→ **TASK INPUTS**:
····················

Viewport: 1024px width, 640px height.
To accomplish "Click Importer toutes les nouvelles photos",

····················

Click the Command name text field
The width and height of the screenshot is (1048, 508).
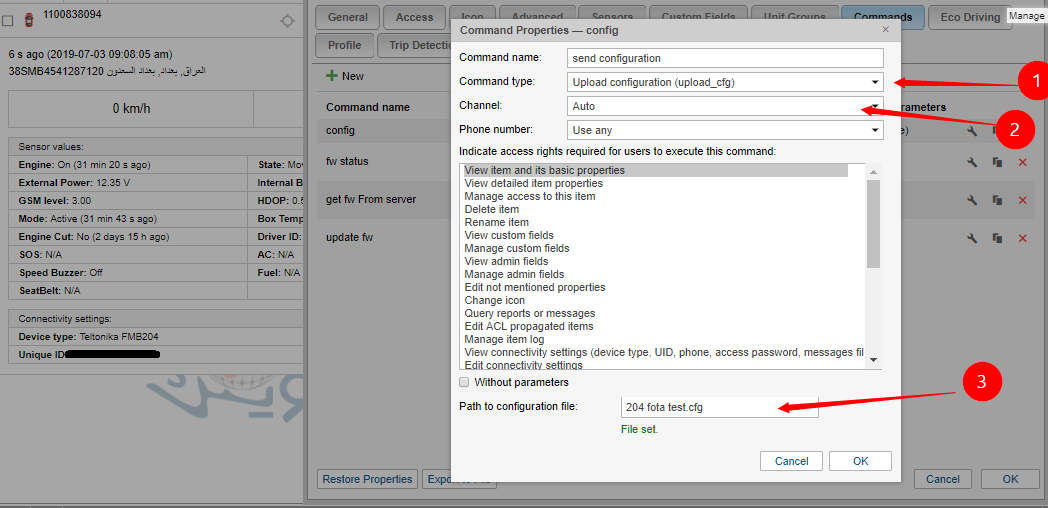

····················

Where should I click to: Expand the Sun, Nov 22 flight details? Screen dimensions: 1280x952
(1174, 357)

····················

→ **REQUIREMENT**: Above is a listing; print exactly its lines from the one with "Viewport: 1024px width, 640px height." through the one with "Importer toutes les", and no other lines.

→ **SOLUTION TO THIS EXERCISE**:
Viewport: 1024px width, 640px height.
To accomplish "Click Importer toutes les nouvelles photos",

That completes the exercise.